Introduction The mosaic penA gene, partly derived from commensal Neisseria strains, is strongly associated with diminished susceptibility of Neisseria gonorrhoeae (Ng) against cephalosporins. We developed a direct PCR test for Ng-positive clinical specimens to detect the mosaic penA gene.

Methods Swabs and urines from patients with gonorrhoea were in medium for NAAT testing (Aptima Combo 2). Corresponding Ng strains were obtained by culture on selective GC agar plates and stored at –80°C. Presence of a mosaic penA gene in these strains was demonstrated by PCR.

Results Using one conserved forward primer and two reverse primers, specific for mosaic- and wild type PenA genes, and SYBR green as a fluorescing agent, two real-time PCRs were developed.
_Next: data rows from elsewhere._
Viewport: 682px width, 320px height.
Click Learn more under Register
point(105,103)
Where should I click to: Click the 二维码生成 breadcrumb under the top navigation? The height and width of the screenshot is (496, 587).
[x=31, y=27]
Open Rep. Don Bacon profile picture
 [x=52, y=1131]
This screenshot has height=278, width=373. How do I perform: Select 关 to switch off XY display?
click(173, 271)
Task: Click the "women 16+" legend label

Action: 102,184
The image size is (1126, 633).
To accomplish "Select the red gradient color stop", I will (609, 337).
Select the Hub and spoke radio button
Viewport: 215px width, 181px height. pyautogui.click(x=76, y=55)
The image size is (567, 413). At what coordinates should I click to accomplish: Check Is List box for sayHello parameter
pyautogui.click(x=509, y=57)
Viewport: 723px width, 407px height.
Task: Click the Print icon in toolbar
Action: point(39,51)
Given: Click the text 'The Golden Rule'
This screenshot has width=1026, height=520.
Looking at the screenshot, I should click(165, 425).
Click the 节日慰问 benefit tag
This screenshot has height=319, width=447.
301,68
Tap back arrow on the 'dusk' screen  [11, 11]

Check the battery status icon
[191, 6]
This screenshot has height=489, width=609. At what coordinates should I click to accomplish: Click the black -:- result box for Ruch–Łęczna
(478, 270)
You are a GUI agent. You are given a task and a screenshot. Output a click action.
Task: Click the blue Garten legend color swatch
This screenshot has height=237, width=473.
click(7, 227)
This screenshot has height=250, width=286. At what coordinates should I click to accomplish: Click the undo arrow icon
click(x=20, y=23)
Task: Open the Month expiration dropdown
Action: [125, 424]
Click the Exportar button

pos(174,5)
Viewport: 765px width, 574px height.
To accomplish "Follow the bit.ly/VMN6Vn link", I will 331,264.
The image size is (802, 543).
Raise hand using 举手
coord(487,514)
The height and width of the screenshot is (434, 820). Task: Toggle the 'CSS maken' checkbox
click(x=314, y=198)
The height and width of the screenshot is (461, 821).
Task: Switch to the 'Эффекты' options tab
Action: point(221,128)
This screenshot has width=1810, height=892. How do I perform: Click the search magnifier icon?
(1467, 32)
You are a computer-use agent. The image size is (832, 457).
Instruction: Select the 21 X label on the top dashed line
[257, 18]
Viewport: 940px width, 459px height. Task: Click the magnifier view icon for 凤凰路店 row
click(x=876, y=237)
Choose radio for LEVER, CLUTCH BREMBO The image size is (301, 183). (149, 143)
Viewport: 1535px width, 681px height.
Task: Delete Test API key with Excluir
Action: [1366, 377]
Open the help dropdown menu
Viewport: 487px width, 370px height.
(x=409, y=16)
Testing diluted DNA samples showed that the mosaic penA gene PCR was 10–100 fold more sensitive than the wild type gene PCR. Both PCRs were negative with strains belonging to N.meningitidis (n = 3), N.lactamica (n = 4), N.subflava (n = 2), N.cinerea (n = 1) and N.elongata (n = 1). Ten urine (U), 10 cervical (C), 10 rectal (R) and 10 tonsillar (T) samples, all negative in the NAAT for Ng, were negative in both PCRs. Testing paired samples from patients, who had a positive culture and NAAT (10 R, 9 U, 8 C, 9 T) showed concordant results in 35/36 samples: 4 pairs tested positive in the mosaic PCR and 31 in the wild type PCR. From one patient a wild type strain had been cultured from the throat, but both PenA PCRs on the swab were negative, possibly due to a low amount of DNA.

Conclusion We successfully developed discriminating PCRs with which the Ng mosaic penA gene can be detected without culture of Ng. This test can be used to estimate the prevalence of diminished susceptibility of Ng against cephalosporins in regions where culture is no longer performed.